What you have to do: Take the line with "Click the banner carousel indicator dash" and every line after it in the data. Transcribe them exactly, through the last.

Data supplied:
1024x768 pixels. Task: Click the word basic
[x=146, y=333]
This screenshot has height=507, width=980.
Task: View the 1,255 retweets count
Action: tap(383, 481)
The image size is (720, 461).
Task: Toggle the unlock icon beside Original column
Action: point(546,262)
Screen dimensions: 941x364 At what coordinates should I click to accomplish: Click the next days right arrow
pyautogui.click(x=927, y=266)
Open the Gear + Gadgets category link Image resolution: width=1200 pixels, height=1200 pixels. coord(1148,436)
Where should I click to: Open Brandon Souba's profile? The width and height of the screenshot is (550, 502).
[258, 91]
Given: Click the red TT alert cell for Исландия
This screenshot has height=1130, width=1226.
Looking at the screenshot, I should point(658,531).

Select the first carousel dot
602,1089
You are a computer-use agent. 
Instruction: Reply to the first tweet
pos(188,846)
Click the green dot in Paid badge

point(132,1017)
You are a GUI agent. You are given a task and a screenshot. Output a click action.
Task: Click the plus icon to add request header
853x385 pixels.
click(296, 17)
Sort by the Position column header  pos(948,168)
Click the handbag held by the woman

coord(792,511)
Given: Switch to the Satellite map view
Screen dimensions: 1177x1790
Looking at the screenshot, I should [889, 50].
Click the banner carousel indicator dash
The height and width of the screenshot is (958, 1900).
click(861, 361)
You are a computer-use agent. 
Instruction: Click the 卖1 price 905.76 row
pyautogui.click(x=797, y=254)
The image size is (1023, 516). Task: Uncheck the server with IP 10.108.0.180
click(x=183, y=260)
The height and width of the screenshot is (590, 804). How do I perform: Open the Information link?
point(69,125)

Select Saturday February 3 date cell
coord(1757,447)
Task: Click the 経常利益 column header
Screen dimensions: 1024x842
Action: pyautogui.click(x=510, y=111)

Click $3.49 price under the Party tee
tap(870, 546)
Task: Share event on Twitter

Output of the exercise:
Click the banner carousel indicator dash
The height and width of the screenshot is (958, 1900).
click(861, 361)
You are a computer-use agent. 
Instruction: Click the 卖1 price 905.76 row
pyautogui.click(x=797, y=254)
The image size is (1023, 516). Task: Uncheck the server with IP 10.108.0.180
click(x=183, y=260)
The height and width of the screenshot is (590, 804). How do I perform: Open the Information link?
point(69,125)

Select Saturday February 3 date cell
coord(1757,447)
Task: Click the 経常利益 column header
Screen dimensions: 1024x842
Action: pyautogui.click(x=510, y=111)

Click $3.49 price under the Party tee
tap(870, 546)
Task: Share event on Twitter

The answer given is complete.